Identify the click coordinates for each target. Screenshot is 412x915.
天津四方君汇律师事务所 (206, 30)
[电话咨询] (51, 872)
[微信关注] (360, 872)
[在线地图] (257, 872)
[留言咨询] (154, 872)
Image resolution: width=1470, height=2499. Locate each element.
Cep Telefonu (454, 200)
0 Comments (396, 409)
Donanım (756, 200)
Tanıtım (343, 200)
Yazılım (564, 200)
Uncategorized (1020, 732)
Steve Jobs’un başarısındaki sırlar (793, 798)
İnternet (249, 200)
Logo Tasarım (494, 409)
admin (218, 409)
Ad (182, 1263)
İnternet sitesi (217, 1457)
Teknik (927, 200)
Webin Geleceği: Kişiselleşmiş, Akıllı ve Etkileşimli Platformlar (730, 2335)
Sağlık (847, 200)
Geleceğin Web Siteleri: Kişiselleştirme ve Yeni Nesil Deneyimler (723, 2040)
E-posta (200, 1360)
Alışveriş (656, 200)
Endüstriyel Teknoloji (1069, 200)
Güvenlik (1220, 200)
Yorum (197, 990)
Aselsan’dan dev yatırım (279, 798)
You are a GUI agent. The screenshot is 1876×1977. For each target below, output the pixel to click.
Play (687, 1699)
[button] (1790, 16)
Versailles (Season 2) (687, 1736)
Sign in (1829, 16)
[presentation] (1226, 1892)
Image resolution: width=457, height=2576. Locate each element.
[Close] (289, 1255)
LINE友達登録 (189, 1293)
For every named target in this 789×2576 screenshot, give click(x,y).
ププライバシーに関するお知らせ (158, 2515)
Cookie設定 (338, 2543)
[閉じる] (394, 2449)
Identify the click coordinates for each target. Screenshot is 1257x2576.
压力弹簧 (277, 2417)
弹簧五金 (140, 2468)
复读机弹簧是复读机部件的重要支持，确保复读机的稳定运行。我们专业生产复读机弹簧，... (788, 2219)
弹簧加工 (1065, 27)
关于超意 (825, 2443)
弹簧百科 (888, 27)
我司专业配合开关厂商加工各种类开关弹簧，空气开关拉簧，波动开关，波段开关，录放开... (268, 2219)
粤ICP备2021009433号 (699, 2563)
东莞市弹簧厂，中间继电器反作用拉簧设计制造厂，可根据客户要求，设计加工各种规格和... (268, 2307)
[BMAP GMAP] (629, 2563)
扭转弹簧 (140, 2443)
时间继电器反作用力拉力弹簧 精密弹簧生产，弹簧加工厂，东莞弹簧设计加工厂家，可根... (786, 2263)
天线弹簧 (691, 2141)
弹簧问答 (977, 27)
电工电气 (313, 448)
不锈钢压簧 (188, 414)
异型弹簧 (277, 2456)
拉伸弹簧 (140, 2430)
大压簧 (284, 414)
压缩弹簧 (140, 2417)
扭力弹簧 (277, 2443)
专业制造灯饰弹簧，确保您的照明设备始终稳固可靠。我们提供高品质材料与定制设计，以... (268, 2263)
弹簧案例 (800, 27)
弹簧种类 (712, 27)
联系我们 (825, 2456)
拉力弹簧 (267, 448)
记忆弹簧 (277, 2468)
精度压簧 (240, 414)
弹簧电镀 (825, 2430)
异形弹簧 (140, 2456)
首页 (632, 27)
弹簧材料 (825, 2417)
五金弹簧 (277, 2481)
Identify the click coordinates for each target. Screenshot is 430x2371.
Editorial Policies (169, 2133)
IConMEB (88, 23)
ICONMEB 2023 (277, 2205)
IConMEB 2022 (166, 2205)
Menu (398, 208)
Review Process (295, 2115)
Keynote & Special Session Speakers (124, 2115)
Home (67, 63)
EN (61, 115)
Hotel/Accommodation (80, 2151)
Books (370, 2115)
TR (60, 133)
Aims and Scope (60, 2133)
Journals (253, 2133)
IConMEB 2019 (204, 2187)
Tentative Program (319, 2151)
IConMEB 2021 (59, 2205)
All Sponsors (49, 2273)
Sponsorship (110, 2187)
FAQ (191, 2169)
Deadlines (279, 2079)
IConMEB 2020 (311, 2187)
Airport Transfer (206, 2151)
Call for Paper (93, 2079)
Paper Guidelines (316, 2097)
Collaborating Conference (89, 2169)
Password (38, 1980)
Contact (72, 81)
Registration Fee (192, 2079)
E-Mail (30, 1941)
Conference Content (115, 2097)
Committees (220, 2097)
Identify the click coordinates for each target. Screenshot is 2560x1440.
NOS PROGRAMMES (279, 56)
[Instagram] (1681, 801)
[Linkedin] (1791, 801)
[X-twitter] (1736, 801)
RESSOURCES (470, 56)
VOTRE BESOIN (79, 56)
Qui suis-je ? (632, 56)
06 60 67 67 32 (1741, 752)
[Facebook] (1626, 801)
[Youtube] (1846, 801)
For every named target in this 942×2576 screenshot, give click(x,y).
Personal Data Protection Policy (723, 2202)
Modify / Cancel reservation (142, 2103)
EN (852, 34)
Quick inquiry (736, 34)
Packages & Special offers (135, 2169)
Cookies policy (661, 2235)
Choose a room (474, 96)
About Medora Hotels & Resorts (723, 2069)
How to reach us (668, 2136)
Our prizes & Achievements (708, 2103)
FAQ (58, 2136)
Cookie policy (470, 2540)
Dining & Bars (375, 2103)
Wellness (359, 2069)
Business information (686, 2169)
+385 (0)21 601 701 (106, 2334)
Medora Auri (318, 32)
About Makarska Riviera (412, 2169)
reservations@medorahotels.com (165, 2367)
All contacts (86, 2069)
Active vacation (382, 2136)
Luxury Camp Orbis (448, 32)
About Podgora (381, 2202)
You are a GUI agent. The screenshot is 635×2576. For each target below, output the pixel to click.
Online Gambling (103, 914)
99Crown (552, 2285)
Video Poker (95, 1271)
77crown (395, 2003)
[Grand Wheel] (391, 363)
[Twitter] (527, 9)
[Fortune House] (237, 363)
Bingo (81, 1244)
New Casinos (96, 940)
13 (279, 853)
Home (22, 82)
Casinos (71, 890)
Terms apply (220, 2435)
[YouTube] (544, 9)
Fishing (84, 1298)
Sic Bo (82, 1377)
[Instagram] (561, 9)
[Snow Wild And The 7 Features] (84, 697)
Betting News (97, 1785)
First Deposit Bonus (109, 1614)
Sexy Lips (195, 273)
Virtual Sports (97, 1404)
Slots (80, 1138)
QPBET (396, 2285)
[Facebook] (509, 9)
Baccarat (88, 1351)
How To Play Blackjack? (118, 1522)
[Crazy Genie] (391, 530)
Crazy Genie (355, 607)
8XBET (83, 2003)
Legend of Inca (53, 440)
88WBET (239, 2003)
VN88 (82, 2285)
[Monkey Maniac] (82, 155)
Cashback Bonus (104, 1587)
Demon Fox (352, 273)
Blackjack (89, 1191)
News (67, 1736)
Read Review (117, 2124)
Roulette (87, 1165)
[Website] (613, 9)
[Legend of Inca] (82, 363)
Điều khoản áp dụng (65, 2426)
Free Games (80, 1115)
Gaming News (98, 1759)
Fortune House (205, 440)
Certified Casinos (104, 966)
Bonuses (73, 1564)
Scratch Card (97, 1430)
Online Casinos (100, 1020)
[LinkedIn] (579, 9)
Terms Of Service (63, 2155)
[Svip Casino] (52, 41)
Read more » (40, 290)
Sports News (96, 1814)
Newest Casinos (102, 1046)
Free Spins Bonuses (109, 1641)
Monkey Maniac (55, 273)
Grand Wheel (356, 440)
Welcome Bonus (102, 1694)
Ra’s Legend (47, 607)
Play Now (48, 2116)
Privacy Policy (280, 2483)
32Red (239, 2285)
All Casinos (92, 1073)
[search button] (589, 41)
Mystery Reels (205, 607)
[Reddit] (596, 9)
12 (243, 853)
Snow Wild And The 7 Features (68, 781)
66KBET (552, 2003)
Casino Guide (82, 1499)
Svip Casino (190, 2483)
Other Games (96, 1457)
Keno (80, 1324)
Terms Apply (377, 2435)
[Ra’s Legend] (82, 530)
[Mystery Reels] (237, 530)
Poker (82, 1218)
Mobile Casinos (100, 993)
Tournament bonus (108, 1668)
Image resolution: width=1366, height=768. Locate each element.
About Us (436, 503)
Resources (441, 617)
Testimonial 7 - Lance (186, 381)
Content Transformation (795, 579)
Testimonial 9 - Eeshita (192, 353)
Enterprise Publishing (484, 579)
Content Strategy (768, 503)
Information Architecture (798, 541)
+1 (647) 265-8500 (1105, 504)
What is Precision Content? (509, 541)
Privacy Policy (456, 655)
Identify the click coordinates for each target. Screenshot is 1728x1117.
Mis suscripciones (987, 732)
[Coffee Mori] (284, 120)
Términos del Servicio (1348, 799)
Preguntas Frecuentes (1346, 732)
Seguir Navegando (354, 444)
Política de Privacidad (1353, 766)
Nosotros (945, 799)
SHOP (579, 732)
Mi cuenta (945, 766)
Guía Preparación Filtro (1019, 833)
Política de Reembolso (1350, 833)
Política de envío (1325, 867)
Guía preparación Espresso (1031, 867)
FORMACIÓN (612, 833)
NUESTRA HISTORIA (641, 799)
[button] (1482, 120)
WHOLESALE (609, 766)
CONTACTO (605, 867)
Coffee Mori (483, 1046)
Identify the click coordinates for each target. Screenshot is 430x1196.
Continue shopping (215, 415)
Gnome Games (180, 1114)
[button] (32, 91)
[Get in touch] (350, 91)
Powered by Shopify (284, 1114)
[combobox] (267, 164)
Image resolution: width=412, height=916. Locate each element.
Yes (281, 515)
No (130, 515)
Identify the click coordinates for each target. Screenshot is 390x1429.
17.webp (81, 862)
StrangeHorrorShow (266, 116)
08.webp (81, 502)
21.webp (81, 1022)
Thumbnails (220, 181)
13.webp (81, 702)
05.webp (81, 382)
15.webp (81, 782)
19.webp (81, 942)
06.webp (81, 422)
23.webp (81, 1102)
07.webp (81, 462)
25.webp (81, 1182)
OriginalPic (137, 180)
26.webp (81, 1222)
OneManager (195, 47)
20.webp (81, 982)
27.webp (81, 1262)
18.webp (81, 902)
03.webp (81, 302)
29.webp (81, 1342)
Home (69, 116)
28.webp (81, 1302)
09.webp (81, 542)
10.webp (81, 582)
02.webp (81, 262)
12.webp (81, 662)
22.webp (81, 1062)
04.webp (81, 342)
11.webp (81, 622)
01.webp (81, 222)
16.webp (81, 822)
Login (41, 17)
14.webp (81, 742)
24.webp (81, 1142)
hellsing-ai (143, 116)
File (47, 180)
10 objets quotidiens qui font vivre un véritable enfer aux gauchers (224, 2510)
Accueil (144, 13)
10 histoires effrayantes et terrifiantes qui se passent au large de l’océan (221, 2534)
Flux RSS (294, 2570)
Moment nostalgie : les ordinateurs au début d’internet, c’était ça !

◆ ◆ ◆

- Exercise description -
Take the first line of the material above as the start and the line that contains "弹簧百科 (888, 27)" as the end. Output only that span, every line exactly as it stands.

- Problem solution -
Identify the click coordinates for each target. Screenshot is 412x915.
天津四方君汇律师事务所 (206, 30)
[电话咨询] (51, 872)
[微信关注] (360, 872)
[在线地图] (257, 872)
[留言咨询] (154, 872)
Image resolution: width=1470, height=2499. Locate each element.
Cep Telefonu (454, 200)
0 Comments (396, 409)
Donanım (756, 200)
Tanıtım (343, 200)
Yazılım (564, 200)
Uncategorized (1020, 732)
Steve Jobs’un başarısındaki sırlar (793, 798)
İnternet (249, 200)
Logo Tasarım (494, 409)
admin (218, 409)
Ad (182, 1263)
İnternet sitesi (217, 1457)
Teknik (927, 200)
Webin Geleceği: Kişiselleşmiş, Akıllı ve Etkileşimli Platformlar (730, 2335)
Sağlık (847, 200)
Geleceğin Web Siteleri: Kişiselleştirme ve Yeni Nesil Deneyimler (723, 2040)
E-posta (200, 1360)
Alışveriş (656, 200)
Endüstriyel Teknoloji (1069, 200)
Güvenlik (1220, 200)
Yorum (197, 990)
Aselsan’dan dev yatırım (279, 798)
You are a GUI agent. The screenshot is 1876×1977. For each target below, output the pixel to click.
Play (687, 1699)
[button] (1790, 16)
Versailles (Season 2) (687, 1736)
Sign in (1829, 16)
[presentation] (1226, 1892)
Image resolution: width=457, height=2576. Locate each element.
[Close] (289, 1255)
LINE友達登録 (189, 1293)
For every named target in this 789×2576 screenshot, give click(x,y).
ププライバシーに関するお知らせ (158, 2515)
Cookie設定 (338, 2543)
[閉じる] (394, 2449)
Identify the click coordinates for each target. Screenshot is 1257x2576.
压力弹簧 (277, 2417)
弹簧五金 (140, 2468)
复读机弹簧是复读机部件的重要支持，确保复读机的稳定运行。我们专业生产复读机弹簧，... (788, 2219)
弹簧加工 (1065, 27)
关于超意 (825, 2443)
弹簧百科 (888, 27)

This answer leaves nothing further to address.